Bryant was one of those rare public figures who knew the impact he had on others with his mere presence and words of encouragement. He never took that for granted. He would secretly go to hospitals on the road during his playing career and meet with patients who had reached out to him and give them signed sneakers or jerseys. Not only did he not want publicity for these visits; he instructed everyone involved not to publicize them. These were personal visits he was making on his free time.
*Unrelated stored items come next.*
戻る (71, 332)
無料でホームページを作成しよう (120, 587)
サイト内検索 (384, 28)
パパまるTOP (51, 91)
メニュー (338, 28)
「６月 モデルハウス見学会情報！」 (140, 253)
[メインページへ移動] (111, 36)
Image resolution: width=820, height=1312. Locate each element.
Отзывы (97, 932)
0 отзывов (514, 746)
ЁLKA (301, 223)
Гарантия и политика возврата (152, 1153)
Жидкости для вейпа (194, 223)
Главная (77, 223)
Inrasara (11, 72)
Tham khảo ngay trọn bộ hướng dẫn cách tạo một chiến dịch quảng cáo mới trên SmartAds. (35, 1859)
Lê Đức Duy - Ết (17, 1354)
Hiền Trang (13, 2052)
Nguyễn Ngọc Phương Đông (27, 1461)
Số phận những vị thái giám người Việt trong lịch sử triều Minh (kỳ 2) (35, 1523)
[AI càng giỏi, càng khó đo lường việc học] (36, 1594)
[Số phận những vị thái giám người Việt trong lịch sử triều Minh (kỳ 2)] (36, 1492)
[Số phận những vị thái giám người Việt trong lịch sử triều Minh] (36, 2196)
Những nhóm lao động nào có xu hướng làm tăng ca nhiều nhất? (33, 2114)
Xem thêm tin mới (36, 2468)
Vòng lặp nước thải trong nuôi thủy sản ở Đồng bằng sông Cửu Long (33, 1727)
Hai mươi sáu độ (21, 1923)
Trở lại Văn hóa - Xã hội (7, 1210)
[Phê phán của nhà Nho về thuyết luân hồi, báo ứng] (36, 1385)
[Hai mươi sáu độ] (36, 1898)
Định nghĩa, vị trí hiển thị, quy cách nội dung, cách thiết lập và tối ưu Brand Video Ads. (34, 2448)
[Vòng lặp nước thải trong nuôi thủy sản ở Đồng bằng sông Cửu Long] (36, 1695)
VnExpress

I had seen and heard of so many of these interactions covering him as a player but never expected to have my own story but his impact on others didn’t stop when he retired from basketball. On October 25, 2018, Bryant attended his first Lakers game since LeBron James joined the team. He was sitting courtside as the Lakers defeated the Denver Nuggets, 121-114. I happened to be in the bowels of Staples Center as Bryant was leaving. There was a crowd of media and cameramen surrounding him as he was walking out but he stopped when he saw me to compliment me on the weight I had lost. I had lost about 30 pounds after committing to a healthier lifestyle one month earlier on social media. He asked me how much I had lost, what I was doing to lose the weight and what my next steps were. He looked genuinely happy for the reporter who had been over 300 pounds for much of his career.
The last time I interviewed Bryant in his office before the 2019-2020 season, I was 199 pounds and had lost 130 pounds in one year. One of the big reasons for that was his words of encouragement one month into my weight loss journey. I had tried to lose weight before, I had good weeks before, but I had never had someone like Kobe Bryant telling me I looked good and telling me to keep it up in front of a group of people capturing that moment.
He smiled when I told him that story. I’m sure he had heard similar stories before from others he had inspired. His words of encouragement only took a few moments but he changed someone’s life in the process. I had seen him do that so many times during his playing career and now I was the one thanking him for helping me. He told me to pay it forward and motivate others by telling my story, which I did.
“If we do it the right way,” Bryant said. “We’ll be known more for what we did after than what we did during.”